Dans ce contexte d’incertitude, l’or sort grand gagnant, les investisseurs ayant redécouvert son potentiel de protection dans un contexte de volatilité des marchés des actifs cycliques. Pour le pétrole, comme pour les métaux industriels, la raréfaction de l’offre pourrait également s’avérer très positive. 

Cependant, le ralentissement de la croissance économique des pays industrialisés assombrit leurs perspectives. Les indices mondiaux des directeurs d’achats manufacturiers sont tombés à leur plus bas niveau depuis août 2016. L’Italie est en récession et l’Allemagne n’y a échappé que de peu. La croissance de la production industrielle dans la zone euro a été négative durant deux mois consécutifs. La Chine a enregistré sa plus faible croissance économique depuis vingt-huit ans. 

Des mesures de relance

Dans ce contexte, nous tablons sur la mise en place de mesures de relance (ou du moins sur l’absence de resserrement de la politique monétaire dans la zone euro). Et, aux Etats-Unis, les contrats à terme sur les fonds fédéraux indiquent que la probabilité d’une hausse des taux est faible cette année. D’ailleurs, au regard du dernier communiqué de la Fed, il semble que le marché soit parvenu à lui imposer sa loi. La Banque populaire de Chine a réduit le montant de ses réserves obligatoires et injecté des liquidités dans le système bancaire. Historiquement, la Chine stimule son économie en autorisant de grands projets d’infrastructure. Or, ces derniers étant généralement gros consommateurs de matières premières, ils sont susceptibles de faire monter
les cours.

L’or regagne du terrain

A court terme, nous tablons sur une reprise des cours des matières premières. Toutefois, si un scénario géopolitique défavorable devait se concrétiser (nouvelle cessation d’activité de l’Administration fédérale américaine ou Brexit sans accord, par exemple), les investisseurs pourraient se consoler du fait que leur exposition à l’or gagnerait en valeur.  

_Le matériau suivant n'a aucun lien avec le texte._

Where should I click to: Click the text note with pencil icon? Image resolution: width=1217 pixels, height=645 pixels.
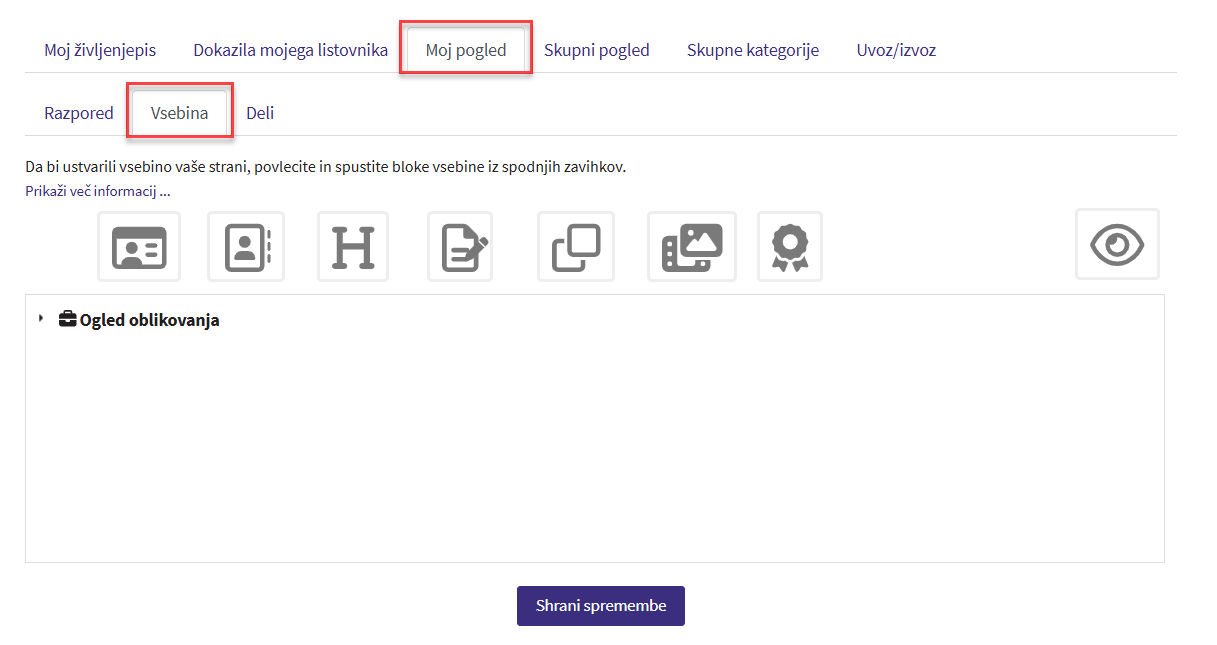[460, 247]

L’or a fait un retour en force en 2019 et devrait parvenir à effacer les baisses de cours enregistrées en 2018. Au fur et à mesure de la reprise des positions spéculatives, le métal jaune devrait regagner du terrain. Une Réserve fédérale moins restrictive au niveau de sa politique monétaire pourrait faire grimper les cours aux alentours de 1400 dollars/once.

Les grands projets d’infrastructure en Chine boostent la demande de matières premières. (Crédits: James Pomfret/Reuters)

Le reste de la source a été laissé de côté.